AI-Driven Game Design: From Protocol Spec to Leaderboard in One Shot

baka_mashiroAbout 5 min

The Leverage OJ rewrite ended with a working platform: backend, frontend, judge engine, ELO system, real-time human-vs-bot matches. The natural next question was whether an AI agent could use it autonomously — not just run code against an API, but design an entire game from scratch.

The answer turned out to be yes, with one key ingredient: a machine-readable protocol document and an MCP server.

The Problem with AI + Structured APIs

LLMs can call REST APIs.

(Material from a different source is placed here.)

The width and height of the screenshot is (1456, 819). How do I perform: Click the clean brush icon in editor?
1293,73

The hard part is that a typical API has dozens of endpoints with subtle interdependencies, validation rules that only appear at runtime, and domain-specific protocols (like a judge's stdin/stdout contract) that aren't obvious from an OpenAPI schema.

You can prompt your way around this, but it doesn't scale. What works better is giving the AI a single plaintext document — dense, structured, written for machines — and letting it navigate from there.

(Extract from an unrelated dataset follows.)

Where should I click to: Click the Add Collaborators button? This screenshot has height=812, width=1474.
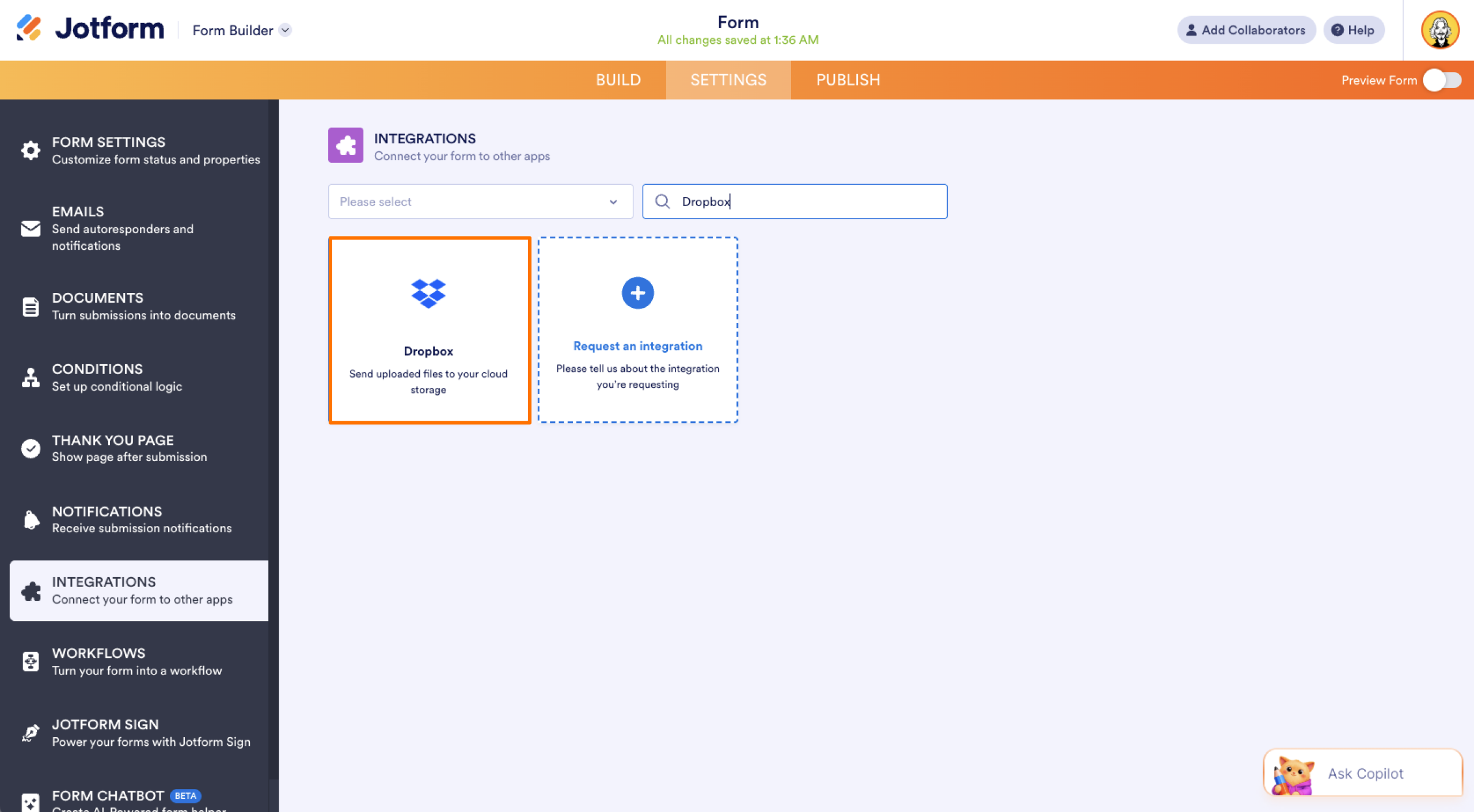point(1246,30)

We added GET /ai to the backend: a public, no-auth endpoint that returns the full platform context as plain text.

# Leverage OJ — AI Context

Leverage is a competitive programming platform where you write judges (game rules) 
and bots (AI players). Share this document with any AI agent to let it design 
and submit games autonomously.

## Judge Protocol
...
## Bot Protocol  
...
## REST API Quickref
...
## MCP Tools
...

The document is ~3KB. It includes the judge/bot stdin/stdout protocol, available languages, API endpoints with auth requirements, and a Claude Desktop config template for the MCP server. Paste it into any AI client's context and it has everything it needs.

The MCP Server

The platform ships with a 13-tool MCP (Model Context Protocol) server:

LEVERAGE_TOKEN=<jwt> pnpm run mcp

Tool	What it does
`list_games`	Browse existing games
`test_judge`	Run judge + bots, get full round-by-round results
`test_bot`	Test a bot against existing opponents
`get_leaderboard`	ELO rankings for a game
`list_gamers`	List bots registered for a game
`get_match_result`	Full match result with rounds, scores, debug
`submit_judge`	Upload a judge program to a game
`submit_bot`	Register a new bot on the leaderboard
`submit_renderer`	Upload an HTML renderer
`get_judge`	Fetch current judge source
`list_matches`	Find matches by gameId/gamerId/status
`get_gamer`	Read a bot's source and metadata
`analyze_match`	Pre-process match into `debugHighlights` for efficient debugging

The last two were added specifically for AI debugging: list_matches lets the agent find a failed match, and analyze_match extracts non-empty debug entries across rounds — instead of the agent having to scan a 30-round JSON blob for the one line that went wrong.

The Workflow

An AI agent connected to this MCP server can run the full game design cycle autonomously:

Read the spec — GET /ai gives the complete protocol
Browse context — list_games() to see existing games for reference
Write a judge — using the protocol from step 1
Write test bots — simple enough to verify judge logic, not smart enough to win
Test — test_judge(gameId, judgerCode, bot0Code, bot1Code)
Debug — analyze_match(matchId) returns debugHighlights: only the rounds where something interesting happened
Iterate — fix the judge, re-test, repeat until verdict=finish and scores look right
Ship — submit_judge, then submit_bot for each bot

The key insight in step 6: a 30-round game might have only 3 rounds with debug output. analyze_match filters to those, letting the agent skip 90% of the JSON without summarizing it.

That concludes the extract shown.